◆ **Texto citado**:
──────────

Acórdão nº 6651/08.8TAVNG.P1 de Court of Appeal of Porto (Portugal), 20 de Junho de 2012

Magistrado ResponsávelMARIA LEONOR ESTEVES
Data da Resolução20 de Junho de 2012
EmissorCourt of Appeal of Porto (Portugal)

Recurso Penal nº 6651/08.8TAVNG.P1 Acordam, em conferência, na 1ª Secção Criminal do Tribunal da Relação do Porto: 1.Relatório No 2º juízo criminal do Tribunal Judicial de Vila Nova de Gaia, em processo comum com intervenção de tribunal colectivo, foram submetidos a julgamento, além de outro[1], os arguidos B…, C… e D…, SA, devidamente identificados nos autos, tendo no final sido proferida sentença, na qual se decidiu, além do mais, condenar cada um deles pela prática de um crime de abuso de confiança contra a segurança social, na forma continuada, p. e p. pelos arts. 107º nº 1, por referência ao art. 105º nº 5, ambos do RGIT, 30º nº 2 e 79º do C. Penal, o primeiro e o segundo nas penas de 2 anos e 2 meses de prisão e de 3 anos de prisão, respectivamente, com execução suspensa pelo mesmo período e subordinada a demonstrarem, no mesmo prazo, o pagamento à segurança social da quantia global de 295.618,20 €, acrescida de juros de mora sobre os valores e períodos referidos nos pontos a. a t. da al. b) dos factos ali considerados como provados, e a terceira em 900 dias de multa à taxa diária se 50 €, num total de 45.000 €.

Na procedência parcial do pedido de indemnização civil que contra eles havia sido deduzido pelo Instituto da Segurança Social, também constituído como assistente nos autos, foram os três arguidos condenados, solidariamente, a pagar ao demandante a quantia de 623.701,57 € com os juros de mora devidos.

Inconformados com a sentença, dela interpuseram recurso os referidos arguidos, pugnando pela sua revogação e substituição por outra que contemple as alterações à decisão da matéria de facto que propugnam e os absolva da prática do crime em questão ou, se assim se não entender, os dispense da respectiva pena ou a considere especialmente atenuada, para o que apresentaram as seguintes conclusões: I.

Com o presente RECURSO versa-se matéria de direito e impugna-se matéria de facto, tendo, por isso, como objecto, também a reapreciação da prova gravada.

II.

No que respeita à matéria de facto, entendem os Arguidos que o Tribunal a quo não terá ponderado devidamente toda a prova carreada para os autos, violando, assim, o artigo 127.° do Código de Processo Penal (CPP).

III.

──────────

◆ **Excertos dos dados**:
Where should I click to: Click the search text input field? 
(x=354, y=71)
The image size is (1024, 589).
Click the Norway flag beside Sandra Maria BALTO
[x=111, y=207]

──────────

◆ **Exercício proposto 1**: Transcreva do acórdão o trecho que começa nas palavras que contêm "Na procedência parcial" e termina em "da prova gravada.".
◆ **Exercício proposto 2**: Redija a continuação do acórdão do Tribunal da Relação do Porto a partir do ponto em que o texto termina.
Os dados não têm qualquer papel nesta tarefa.

◆ **Resposta esperada 1**:
Na procedência parcial do pedido de indemnização civil que contra eles havia sido deduzido pelo Instituto da Segurança Social, também constituído como assistente nos autos, foram os três arguidos condenados, solidariamente, a pagar ao demandante a quantia de 623.701,57 € com os juros de mora devidos.

Inconformados com a sentença, dela interpuseram recurso os referidos arguidos, pugnando pela sua revogação e substituição por outra que contemple as alterações à decisão da matéria de facto que propugnam e os absolva da prática do crime em questão ou, se assim se não entender, os dispense da respectiva pena ou a considere especialmente atenuada, para o que apresentaram as seguintes conclusões: I.

Com o presente RECURSO versa-se matéria de direito e impugna-se matéria de facto, tendo, por isso, como objecto, também a reapreciação da prova gravada.

◆ **Resposta esperada 2**:
Em primeiro lugar, a redacção da alínea m) da matéria de facto provada deverá ser alterada, na medida em que, para além de tal facto decorrer do sector de actividade da sociedade Arguida, se demonstrou em audiência de julgamento, nomeadamente através dos depoimentos dos ARGUIDOS B… (cuja gravação se inicia às 10h22m25s e termina às 10h38m31s) e C… (cuja gravação se inicia às 10h39ml0s e termina às 10h59m33s) que as despesas inerentes ao tipo de actividade desenvolvida pela sociedade arguida - prestação de serviços de segurança - se traduzem essencialmente nos vencimentos a pagar aos trabalhadores (vigilantes).

IV.

Assim, a alínea m) da matéria de facto dada como provada deverá passar a ter a seguinte redacção; “Os arguidos B… e C… actuaram num quadro de dificuldades financeiras sofridas pela sociedade arguida naqueles períodos, o que os determinou a canalizar os recursos financeiros para outras despesas inerentes à actividade da sociedade, essencialmente vencimentos dos trabalhadores, de modo a manter os postos de trabalho e a laboração normal da empresa”.

V.

Em segundo lugar, existem determinados factos relevantes para a aferição da ilicitude e da culpa da conduta dos ARGUIDOS, que não foram seleccionados para a matéria de facto.

VI.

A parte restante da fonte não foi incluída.